Genomics Alliance Expands with Regeneron
The Alliance for Genomic Discovery is expanding its massive dataset with membership from the Regeneron Genetics Center. The collaboration adds to its 312,000 whole genomes and will soon include proteomic data for 50,000 samples, creating a richer resource for ML engineers in biotech.
The Alliance for Genomic Discovery was launched in 2022 by DNA sequencing leader Illumina and Nashville Biosciences, a subsidiary of the Vanderbilt University Medical Center (VUMC). The project's foundation is VUMC's BioVU, a massive biobank containing more than 250,000 de-identified DNA samples linked to extensive, longitudinal clinical data. Regeneron Genetics Center (RGC) joins a roster of pharmaceutical giants including founding members AbbVie, Amgen, AstraZeneca, Bayer, and Merck. A primary goal of the consortium is to improve the diversity of genomic data to create more equitable research, with one cohort prioritizing samples from participants of African ancestry. The addition of RGC is significant given its own large-scale efforts; the center has a database of nearly 3 million sequenced exomes linked to de-identified health records. RGC's stated goal is to leverage this data to find protective genetic factors that can point to the next generation of high-confidence drug targets. The inclusion of proteomics data marks a critical evolution for the dataset. While genomics provides the genetic blueprint, proteomics studies the function and abundance of proteins. For ML engineers, this multi-omics approach enables the development of models that can connect genetic variations directly to their functional impact on biological processes. Specifically, the Alliance is creating a new dataset of 50,000 whole genomes with paired proteomic data.
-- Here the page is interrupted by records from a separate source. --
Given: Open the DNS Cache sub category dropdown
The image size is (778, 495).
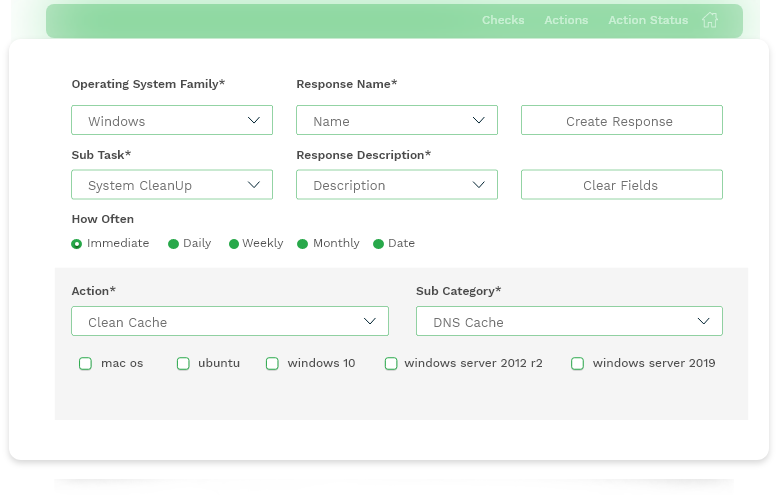Looking at the screenshot, I should click(x=569, y=321).
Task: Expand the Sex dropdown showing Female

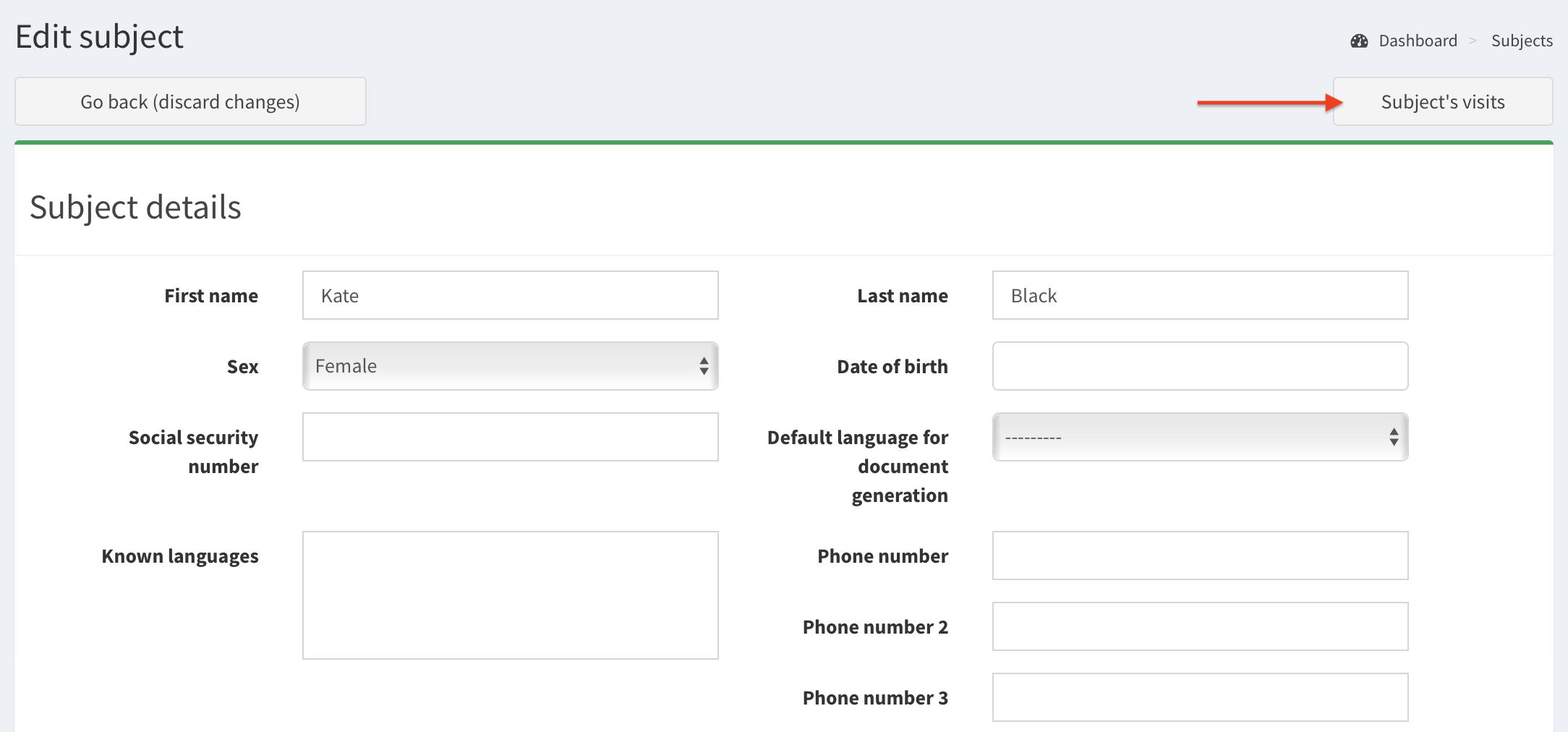Action: 510,366
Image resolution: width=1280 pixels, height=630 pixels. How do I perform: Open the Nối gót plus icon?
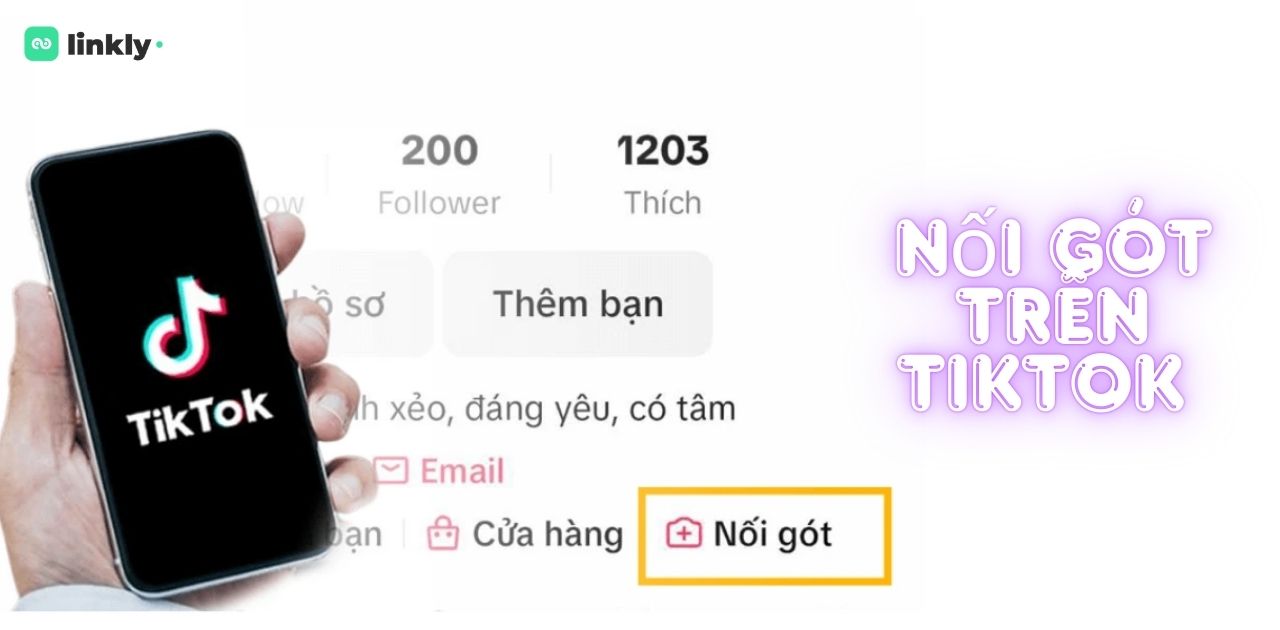pos(684,534)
Members like GSK and Amgen are among the first to participate in this expansion, which aims to better understand the molecular mechanisms of diseases. This enriched dataset, combining whole-genome sequences, deep clinical data, and now protein-level information, creates a powerful resource for building sophisticated AI/ML pipelines. The data is structured for complex tasks like identifying novel drug targets, predicting disease risk, and designing more targeted therapies. The project is notable for its speed, having sequenced 250,000 whole genomes since January 2023, a pace significantly faster than previous large-scale genomics initiatives. This rapid scaling highlights the advanced data processing and analytics infrastructure, like Illumina's DRAGEN platform, underpinning the Alliance's operations.